Taking Charge of Your Family’s Finances
Most of the time, after separation, the standard of living of both spouses drops because the same income now has to support two households instead of one.
Steps to Get Control over Finances
1. Review your family’s overall financial picture
- Summarize your financial life as it is at this moment.
- Make a record of everything you own (assets) and everything that you owe (liabilities).
- Expect your income to drop after you separate.
2. Live by a budget
A budget, or spending plan, can help you balance expenses with income, and help you make good choices with your money.
A budget is a tool that puts you in control of your money to meet family needs and wants. It will show how much money you have, where it needs to go to meet your needs, and when you will be able to reach your goals.
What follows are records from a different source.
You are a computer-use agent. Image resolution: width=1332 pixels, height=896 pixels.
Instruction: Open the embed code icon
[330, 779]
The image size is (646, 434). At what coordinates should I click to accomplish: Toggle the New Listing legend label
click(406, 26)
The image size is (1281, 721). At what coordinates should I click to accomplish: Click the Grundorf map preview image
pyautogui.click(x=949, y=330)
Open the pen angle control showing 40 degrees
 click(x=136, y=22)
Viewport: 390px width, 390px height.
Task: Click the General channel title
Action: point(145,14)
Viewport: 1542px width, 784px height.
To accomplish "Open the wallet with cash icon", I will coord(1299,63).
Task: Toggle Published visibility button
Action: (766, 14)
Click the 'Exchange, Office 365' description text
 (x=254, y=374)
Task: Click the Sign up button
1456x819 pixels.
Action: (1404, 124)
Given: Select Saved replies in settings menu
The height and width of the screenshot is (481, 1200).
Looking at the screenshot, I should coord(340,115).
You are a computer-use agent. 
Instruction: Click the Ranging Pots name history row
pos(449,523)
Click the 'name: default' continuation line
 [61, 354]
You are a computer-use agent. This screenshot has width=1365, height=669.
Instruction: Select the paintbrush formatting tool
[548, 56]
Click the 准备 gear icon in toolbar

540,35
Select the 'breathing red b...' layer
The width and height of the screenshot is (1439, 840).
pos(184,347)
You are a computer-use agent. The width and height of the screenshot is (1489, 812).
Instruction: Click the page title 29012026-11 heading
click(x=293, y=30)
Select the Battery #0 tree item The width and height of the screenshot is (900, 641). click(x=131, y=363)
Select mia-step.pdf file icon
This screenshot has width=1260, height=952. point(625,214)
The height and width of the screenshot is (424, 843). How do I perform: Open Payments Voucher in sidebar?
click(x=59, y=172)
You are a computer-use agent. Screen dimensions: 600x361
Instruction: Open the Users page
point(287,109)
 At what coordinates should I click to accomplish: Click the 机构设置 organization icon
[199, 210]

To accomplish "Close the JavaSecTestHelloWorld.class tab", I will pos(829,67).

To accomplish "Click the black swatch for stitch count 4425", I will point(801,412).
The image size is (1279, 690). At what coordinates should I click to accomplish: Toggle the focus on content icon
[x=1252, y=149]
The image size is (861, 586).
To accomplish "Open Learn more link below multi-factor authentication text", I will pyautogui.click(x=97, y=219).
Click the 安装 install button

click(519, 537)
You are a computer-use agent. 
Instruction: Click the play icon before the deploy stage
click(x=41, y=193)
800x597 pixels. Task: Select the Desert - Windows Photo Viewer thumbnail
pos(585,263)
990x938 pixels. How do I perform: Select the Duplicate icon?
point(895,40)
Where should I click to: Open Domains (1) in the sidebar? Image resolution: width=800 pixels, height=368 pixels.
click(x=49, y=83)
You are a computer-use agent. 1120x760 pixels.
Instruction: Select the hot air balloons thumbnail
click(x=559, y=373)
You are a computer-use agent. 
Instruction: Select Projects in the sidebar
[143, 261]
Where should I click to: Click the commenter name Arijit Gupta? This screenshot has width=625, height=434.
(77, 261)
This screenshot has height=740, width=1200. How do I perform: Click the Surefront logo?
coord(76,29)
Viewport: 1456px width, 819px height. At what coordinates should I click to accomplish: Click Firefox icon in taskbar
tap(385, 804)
A budget puts you in control.
With a budget, family members :
- Can increase their chance of making payments on time
- Decide what they can and cannot afford
- Increase savings for large or unexpected expenses
- Reduce impulse spending
- Reduce debt
3. If you own your home, decide if you can afford to keep it
Keeping your home may be your preference, but it may not make financial sense. The equity in the house won't pay the bills. You may end up asset rich but income poor.
If it makes sense for one of you to keep the house, that parent may want to pre-qualify for a mortgage before taking the other parent’s name off the title to the house.
4. Reduce spending
After separation you may need to evaluate your expenses and make decisions about what you can and can’t afford. Depending on your lifestyle, you may need to ask yourself:
- Should I work or stay home?
- How often can we eat out?
- What extra school expenses are manageable?
- How much entertainment can we afford?
To reduce spending:
- Know what you spend your money on, and where you spend it.
- Stop spending that increases debt. Pay cash for necessary items like food and shelter, but don’t buy any lifestyle products on credit.
- If you don’t own it now, don’t buy it.
5. Decrease your debt
- Do not use credit to postpone a crisis.
- Do not use credit lines for anything but essential expenses, and only for a short period of time.
- Implement a plan to cancel joint accounts and pay out existing debt.
- Be careful to compare the rates for bank debt with bank credit card debt, store credit card debt and money mart loans. The rates of interest will be very different and much higher than the bank debt.